Estou mais concentrado em dois temas: como as pessoas fazem batota - fizemos alguns capítulos do livro sobre este tema e estamos agora a expandi-lo - e estamos também a tentar perceber melhor os mercados de acções e o caso Madoff. Por exemplo, com o caso Madoff fizemos uma experiência em que as pessoas estão numa sala e vêem uma das pessoas fazer batota de uma forma muito evidente e que vai para casa com o dinheiro todo. O que fazem as outras pessoas: fazem mais batota ou menos batota?
Quando vemos casos como o de Madoff o que acontece à nossa honestidade? O que descobrimos é que isso depende do que as pessoas pensam daquela pessoa. Se essa pessoa estiver a usar as mesmas roupas que a farda da sua universidade, então as pessoas fazem mais batota. Se essa pessoa usar as roupas de outra universidade, as pessoas fazem menos batota.

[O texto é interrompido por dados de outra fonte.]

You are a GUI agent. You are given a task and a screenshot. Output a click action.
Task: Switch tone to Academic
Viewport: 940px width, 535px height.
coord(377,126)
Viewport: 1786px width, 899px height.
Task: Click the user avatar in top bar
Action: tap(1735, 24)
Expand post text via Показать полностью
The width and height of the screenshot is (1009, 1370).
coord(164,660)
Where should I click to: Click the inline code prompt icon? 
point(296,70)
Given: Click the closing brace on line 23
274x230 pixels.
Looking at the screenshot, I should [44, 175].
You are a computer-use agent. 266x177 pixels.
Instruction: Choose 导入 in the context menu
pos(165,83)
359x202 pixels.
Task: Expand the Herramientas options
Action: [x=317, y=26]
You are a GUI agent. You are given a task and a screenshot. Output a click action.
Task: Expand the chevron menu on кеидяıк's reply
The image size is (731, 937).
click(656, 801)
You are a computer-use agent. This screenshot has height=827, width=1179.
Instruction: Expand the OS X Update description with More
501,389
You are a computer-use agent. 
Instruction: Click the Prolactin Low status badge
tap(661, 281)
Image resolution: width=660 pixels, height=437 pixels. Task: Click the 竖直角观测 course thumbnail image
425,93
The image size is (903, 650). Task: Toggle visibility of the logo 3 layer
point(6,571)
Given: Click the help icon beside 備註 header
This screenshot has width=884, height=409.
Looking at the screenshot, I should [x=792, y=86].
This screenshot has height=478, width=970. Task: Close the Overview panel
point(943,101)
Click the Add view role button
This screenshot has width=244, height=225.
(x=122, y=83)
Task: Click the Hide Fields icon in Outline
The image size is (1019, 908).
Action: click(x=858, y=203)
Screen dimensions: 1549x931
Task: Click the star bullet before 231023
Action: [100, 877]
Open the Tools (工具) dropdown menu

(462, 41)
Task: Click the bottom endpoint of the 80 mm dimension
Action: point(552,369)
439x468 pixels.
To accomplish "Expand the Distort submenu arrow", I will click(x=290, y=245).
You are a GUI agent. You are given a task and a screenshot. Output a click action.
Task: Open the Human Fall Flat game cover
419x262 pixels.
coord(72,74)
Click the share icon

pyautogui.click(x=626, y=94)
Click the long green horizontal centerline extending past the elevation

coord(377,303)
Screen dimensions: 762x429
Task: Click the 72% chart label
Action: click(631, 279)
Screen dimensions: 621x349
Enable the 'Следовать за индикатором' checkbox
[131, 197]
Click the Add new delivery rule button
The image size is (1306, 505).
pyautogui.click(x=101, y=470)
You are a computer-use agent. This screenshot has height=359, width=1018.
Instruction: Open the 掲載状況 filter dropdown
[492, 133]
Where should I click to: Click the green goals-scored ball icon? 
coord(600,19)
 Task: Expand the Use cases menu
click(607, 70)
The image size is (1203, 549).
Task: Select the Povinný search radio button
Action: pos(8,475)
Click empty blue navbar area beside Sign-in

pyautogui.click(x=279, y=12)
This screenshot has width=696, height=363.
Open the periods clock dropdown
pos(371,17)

Como foi possível chegarmos à situação em que nos encontramos actualmente?
O argumento é que pelos menos parte do que está a acontecer se deve aos maus incentivos das pessoas que actuam nos mercados financeiros. Se eu lhe pagar 10 milhões dólares para dizer que a titularização de créditos hipotecários ("Mortgage Backed Securities") é um bom negócio, então se calhar vamos encará-los como um bom negócio. Para além disso, se tornar estes produtos um pouco estranhos, difíceis de avaliar, ainda torna mais fácil de vê-los como um bom negócio.
Se, ainda por cima, todos estão a fazer o mesmo, isso ainda torna as coisas mais fáceis. O que estamos a dizer é que esta é uma forma de perceber que os problemas de conflito de interesses em Wall Street não têm a ver com pessoas más, mas com uma situação muito má.